一口にウツボといっても色々な種類が存在し、近縁である
ウナギやアナゴと同様の長いニョロニョロした体型こそ共通するものの、大きさや顔つき、模様がそれぞれ異なる等奥が深い魚である。
英語では
morayと呼ぶ。
目次
概要
名前の由来に関しては諸説あるが、
- 矢を入れる入れ物である靭に似ているからという説
- よく岩穴を巣にしているため、穴を意味する古い日本語である「うつほら」から名付けられたという説
…の二つが有力なものとなっている。
その他、地域によって様々な呼び名があり、「ナマダ」「キツネ」「ドロボウ」「キダコ」などと呼ばれている。
世界中の比較的温暖な海域に主に生息しており、寒い地域にはあまりいない。ドンキの入り口にもいる。
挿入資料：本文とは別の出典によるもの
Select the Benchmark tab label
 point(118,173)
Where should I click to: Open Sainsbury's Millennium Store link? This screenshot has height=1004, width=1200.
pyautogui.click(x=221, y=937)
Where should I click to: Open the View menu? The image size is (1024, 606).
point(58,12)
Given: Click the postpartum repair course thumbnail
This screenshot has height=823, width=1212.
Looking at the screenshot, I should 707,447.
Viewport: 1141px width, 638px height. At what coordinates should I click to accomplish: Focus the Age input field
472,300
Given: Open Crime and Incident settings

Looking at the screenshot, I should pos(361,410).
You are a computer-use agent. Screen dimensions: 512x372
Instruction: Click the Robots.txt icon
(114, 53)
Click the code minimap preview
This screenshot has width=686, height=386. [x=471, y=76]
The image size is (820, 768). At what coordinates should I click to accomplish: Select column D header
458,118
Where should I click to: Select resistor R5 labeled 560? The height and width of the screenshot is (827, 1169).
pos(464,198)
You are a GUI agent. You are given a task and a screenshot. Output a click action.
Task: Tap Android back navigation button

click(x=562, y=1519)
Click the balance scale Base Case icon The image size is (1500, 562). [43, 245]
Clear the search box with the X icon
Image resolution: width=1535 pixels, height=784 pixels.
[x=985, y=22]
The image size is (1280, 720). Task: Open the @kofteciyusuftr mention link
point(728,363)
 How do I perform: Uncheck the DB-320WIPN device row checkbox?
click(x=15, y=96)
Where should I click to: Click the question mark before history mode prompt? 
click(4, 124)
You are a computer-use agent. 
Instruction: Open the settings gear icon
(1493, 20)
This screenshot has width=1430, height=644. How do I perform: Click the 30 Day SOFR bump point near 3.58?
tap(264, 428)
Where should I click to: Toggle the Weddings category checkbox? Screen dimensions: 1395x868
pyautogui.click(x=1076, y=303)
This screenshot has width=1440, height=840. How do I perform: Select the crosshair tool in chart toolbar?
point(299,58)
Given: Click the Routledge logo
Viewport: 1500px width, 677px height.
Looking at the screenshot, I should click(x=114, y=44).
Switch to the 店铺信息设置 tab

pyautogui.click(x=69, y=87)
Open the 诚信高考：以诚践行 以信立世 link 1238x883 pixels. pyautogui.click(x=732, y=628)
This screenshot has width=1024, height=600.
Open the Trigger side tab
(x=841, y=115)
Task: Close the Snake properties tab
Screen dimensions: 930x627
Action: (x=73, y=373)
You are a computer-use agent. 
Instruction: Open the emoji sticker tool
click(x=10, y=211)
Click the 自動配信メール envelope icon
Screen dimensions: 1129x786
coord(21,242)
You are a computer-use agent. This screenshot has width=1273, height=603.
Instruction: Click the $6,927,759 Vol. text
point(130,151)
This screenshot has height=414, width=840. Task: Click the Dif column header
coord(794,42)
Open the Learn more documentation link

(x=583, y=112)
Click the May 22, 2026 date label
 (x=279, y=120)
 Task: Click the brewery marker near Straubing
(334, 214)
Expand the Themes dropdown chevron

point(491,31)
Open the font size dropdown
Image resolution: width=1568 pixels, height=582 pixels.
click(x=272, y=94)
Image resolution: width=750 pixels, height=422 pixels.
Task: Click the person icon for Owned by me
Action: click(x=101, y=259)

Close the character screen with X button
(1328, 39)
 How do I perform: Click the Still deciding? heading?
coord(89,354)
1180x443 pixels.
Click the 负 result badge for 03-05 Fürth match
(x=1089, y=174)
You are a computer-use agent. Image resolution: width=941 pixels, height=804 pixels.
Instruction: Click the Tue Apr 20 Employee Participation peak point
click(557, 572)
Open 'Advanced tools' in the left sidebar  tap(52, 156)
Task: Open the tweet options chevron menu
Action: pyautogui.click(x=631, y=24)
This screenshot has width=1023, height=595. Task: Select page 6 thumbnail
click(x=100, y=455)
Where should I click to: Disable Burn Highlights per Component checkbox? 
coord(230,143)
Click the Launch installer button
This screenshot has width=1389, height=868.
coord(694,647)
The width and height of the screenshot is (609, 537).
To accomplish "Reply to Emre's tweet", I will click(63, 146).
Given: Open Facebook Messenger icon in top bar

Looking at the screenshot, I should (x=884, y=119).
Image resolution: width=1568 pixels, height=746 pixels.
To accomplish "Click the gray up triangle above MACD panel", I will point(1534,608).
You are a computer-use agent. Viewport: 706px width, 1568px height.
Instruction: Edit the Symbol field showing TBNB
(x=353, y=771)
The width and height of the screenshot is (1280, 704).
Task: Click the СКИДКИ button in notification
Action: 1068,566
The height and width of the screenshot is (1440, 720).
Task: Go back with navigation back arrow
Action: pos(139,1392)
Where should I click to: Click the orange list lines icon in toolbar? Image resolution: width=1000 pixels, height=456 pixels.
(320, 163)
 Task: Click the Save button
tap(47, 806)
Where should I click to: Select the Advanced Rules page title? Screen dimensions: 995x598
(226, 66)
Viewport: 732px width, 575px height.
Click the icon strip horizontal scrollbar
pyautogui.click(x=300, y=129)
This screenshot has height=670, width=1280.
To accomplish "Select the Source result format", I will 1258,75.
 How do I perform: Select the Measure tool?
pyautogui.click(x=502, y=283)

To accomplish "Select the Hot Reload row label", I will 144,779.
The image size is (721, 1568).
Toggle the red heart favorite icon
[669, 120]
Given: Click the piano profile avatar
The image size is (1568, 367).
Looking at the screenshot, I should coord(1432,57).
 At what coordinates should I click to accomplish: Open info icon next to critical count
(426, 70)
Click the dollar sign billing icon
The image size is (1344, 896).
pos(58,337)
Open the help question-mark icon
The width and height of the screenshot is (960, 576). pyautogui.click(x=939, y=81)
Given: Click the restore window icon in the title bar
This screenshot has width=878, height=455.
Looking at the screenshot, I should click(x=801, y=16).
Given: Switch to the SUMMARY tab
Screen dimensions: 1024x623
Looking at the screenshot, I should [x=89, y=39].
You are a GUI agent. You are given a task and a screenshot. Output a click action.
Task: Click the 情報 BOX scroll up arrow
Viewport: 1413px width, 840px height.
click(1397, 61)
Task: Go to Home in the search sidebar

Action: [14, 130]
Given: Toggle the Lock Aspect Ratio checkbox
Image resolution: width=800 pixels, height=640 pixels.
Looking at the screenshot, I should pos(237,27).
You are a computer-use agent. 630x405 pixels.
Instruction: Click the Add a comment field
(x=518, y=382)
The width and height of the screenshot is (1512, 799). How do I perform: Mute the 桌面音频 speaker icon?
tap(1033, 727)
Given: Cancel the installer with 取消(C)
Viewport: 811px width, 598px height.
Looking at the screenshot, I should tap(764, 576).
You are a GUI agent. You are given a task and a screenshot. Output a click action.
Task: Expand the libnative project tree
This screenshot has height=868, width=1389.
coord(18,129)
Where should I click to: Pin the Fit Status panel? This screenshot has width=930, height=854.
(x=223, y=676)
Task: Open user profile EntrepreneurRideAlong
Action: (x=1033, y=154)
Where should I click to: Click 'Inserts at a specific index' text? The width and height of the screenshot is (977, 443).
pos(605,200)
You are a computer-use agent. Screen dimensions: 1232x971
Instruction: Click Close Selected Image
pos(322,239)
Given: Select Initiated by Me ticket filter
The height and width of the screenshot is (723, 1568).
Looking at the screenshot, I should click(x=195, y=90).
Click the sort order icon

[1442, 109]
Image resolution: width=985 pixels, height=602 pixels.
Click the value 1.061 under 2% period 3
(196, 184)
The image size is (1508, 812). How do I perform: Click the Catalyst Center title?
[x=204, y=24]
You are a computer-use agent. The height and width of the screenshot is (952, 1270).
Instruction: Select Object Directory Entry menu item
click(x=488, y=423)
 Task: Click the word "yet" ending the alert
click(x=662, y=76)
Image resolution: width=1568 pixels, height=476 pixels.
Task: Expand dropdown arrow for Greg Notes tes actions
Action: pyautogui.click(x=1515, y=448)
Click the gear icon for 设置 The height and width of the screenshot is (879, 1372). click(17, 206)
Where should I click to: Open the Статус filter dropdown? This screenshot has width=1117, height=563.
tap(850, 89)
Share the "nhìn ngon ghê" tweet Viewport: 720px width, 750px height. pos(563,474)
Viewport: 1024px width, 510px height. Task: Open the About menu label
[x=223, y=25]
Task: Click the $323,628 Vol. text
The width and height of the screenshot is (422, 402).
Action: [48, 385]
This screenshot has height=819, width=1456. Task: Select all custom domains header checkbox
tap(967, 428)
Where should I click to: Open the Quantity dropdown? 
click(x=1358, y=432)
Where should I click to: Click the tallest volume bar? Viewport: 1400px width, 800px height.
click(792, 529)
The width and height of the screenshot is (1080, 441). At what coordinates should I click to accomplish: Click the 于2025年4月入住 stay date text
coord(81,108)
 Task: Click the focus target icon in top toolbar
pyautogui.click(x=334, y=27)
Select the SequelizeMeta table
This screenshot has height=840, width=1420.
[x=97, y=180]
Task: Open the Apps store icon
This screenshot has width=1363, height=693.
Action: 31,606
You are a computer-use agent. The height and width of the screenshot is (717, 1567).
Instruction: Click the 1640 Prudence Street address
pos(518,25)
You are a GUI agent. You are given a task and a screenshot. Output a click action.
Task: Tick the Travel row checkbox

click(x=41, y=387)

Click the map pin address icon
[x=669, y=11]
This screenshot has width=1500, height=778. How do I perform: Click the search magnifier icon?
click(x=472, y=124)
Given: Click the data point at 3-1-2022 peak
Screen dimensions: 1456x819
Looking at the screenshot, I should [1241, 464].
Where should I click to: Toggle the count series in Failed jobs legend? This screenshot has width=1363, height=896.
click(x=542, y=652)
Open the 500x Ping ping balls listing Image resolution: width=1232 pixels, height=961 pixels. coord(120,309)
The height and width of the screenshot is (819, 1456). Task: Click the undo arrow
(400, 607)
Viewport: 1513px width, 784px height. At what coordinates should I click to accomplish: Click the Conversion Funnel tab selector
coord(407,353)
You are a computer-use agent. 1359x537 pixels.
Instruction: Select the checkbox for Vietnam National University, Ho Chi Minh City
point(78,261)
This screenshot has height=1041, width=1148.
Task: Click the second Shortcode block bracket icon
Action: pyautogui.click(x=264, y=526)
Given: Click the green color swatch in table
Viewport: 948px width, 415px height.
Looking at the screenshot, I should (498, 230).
食性は肉食性であり、他の魚類を食べるが、中でも大好物はタコ。
よく図鑑やテレビ番組でもウツボとタコが死闘を繰り広げる様子がクローズアップされるが、大抵はウツボがタコをズタズタにして捕食してしまうようで、
タコにとっては死闘でもウツボの方は日常茶飯事のようだ(食事だけに)。
歯は
ナイフのように鋭く、カニの甲羅を嚙み砕くほど噛む力も強い。
その上、ウナギやアナゴ系の魚に共通する「何かに噛みつくと食い千切ろうとローリングする習性」がある為、噛まれると人間でも危険。
ダイバーや素潜り漁師等がウツボに噛まれて傷跡が残る程の大怪我をしたり、下手をすると
指を失ったりする事も珍しくない。
その恐ろしい顔つきや危険性もあってか
シャチのように「海のギャング」と呼ばれることもあるが、実は性格はそれほど凶暴ではなく、下手にからかったり、
魚を銛で刺したまま近づいたりするなど、こちらが刺激しない限りは襲ってこないという意外な一面がある。
一方で、ウツボはオトヒメエビやホンソメワケベラ、ゴンズイの幼魚といった、他の魚の寄生虫やゴミなどを食べて掃除する魚と共生している事でも知られる。
その際にあんぐりと口を開けて中まで掃除してもらうこともあるが、決して騙し討ちで食べるようなこともせず、掃除が終わるまで大人しく口を開けているのでちょっとかわいい。
更に、近年になってなんとイセエビとも共生関係にある事が判明した。
イセエビがウツボの巣にいれば天敵のタコから守ってもらえる上、ウツボからしてもイセエビがいるおかげでそれを食べようと大好物のタコが寄ってくるので
お互いの利害が一致しているのだ。
一見ウツボにとっては美味しそうな獲物にも思われるイセエビだが、いくらウツボでもさすがに硬すぎて食べられない模様。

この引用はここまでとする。